Disclaimer: Dragon Ball es de Akira Toriyama, el nombre del fic es homónimo al tema de Vegeta en el Kai.
Saiyan blood
CAPÍTULO SEIS
Vegeta había cerrado la puerta viviblemente molesto y miró a cada uno de los ocupantes de la casa, incluyendo a un Raditz que, tras escuchar demasiado alboroto, había salido sosteniendo una pieza de carne en la mano.
—Pero, Vegeta…
— ¡Nadie saldrá de éste lugar y el que se atreva a hacerlo, yo mismo lo mataré! ¿Me escuchaste, Kakarotto? ¡No quiero escuchar ni una sola palabra más!
Goku dio un paso al frente, pero la mano de Tarble le detuvo. El chico de cabellos alborotados le miró y el príncipe hizo un ademán negativo con la cabeza.

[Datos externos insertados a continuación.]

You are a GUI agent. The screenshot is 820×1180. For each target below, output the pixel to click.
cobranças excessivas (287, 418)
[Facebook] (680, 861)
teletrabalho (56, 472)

—A ella no le pasará nada malo allá afuera. Ya mañana veremos qué hacer ¿de acuerdo? Pero por el momento no trates de llevarle la contra —le susurró su amigo. Goku hizo un ademán de afirmación, aunque no se encontraba del todo de acuerdo. Sus ojos miraron con insistencia la puerta de la casa.

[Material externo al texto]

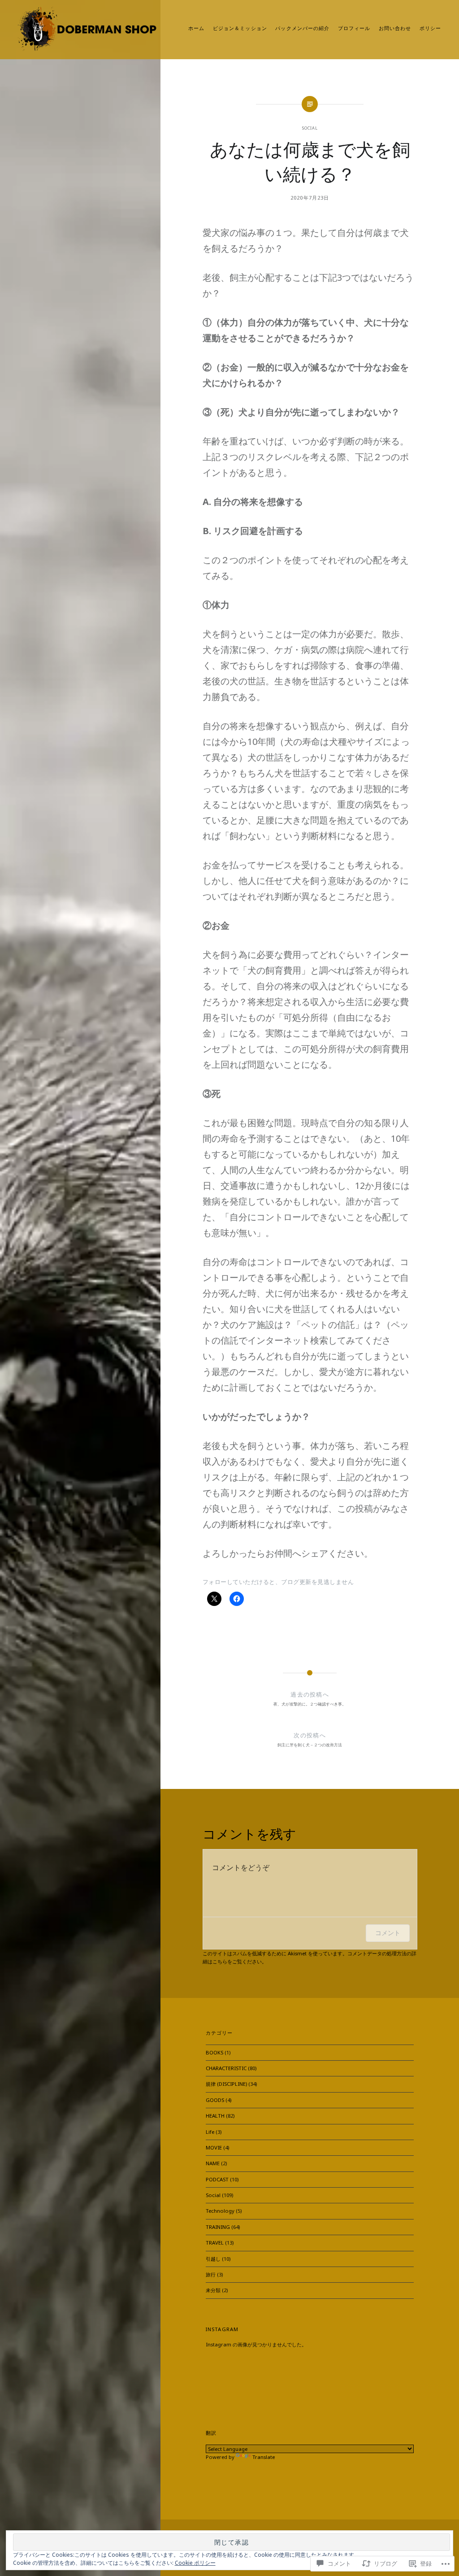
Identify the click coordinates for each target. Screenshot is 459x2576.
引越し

Todos parecieron dispersarse incómodos por la idea de que probablemente esa mujer era la clave para salir de ese lugar y Vegeta, por su orgullo, lo estaba dejando pasar. Sin embargo, Tarble confiaba en su hermano, y no alcanzaba a comprender el por qué Go… Kakarotto creía tanto en ella (Goku, Kakarotto, la confusión en su mente iba creciendo tanto que ya no era capaz de saber cómo llamarlo).
—Vamos a tratar de descansar —dijo Tarble, aunque bien sabía que su amigo no sería capaz de hacerlo… o al menos eso creyó hasta que comenzó a escuchar los ronquidos de éste. Harto de esa situación, se decidió a subir al lado de su hermano.
—Creí que te quedarías a esperar a que todos durmieran para ayudar a tu amiguito a escabullirse —escuchó la voz áspera de Vegeta. Tarble soltó un suspiro.
—Kakarotto es tonto, lo sabemos, pero no permitiría que hiciera algo tan tonto —le respondió (delante de él lo mejor era llamarlo por su nombre saiyajin).
Tarble se fue acomodar a su esquina cuando le preguntó—: ¿Por qué no confías en ella?
—Hace mucho que han dejado de traer a gente nueva y no sólo eso, el mismo Zaabon la escoltó —le respondió sin mirarlo, siempre con el ceño fruncido.
—Cierto, pero también sería ridículo pensar que hayan mandado una especie de espía o algo por el estilo —su hermano asintió con un movimiento de la cabeza.
—Esa mujer sabe muchas cosas ¿no te parece extraño también? Estoy seguro de que Freezer planea algo —Vegeta le miró— ¿Y tú por qué piensas lo contrario?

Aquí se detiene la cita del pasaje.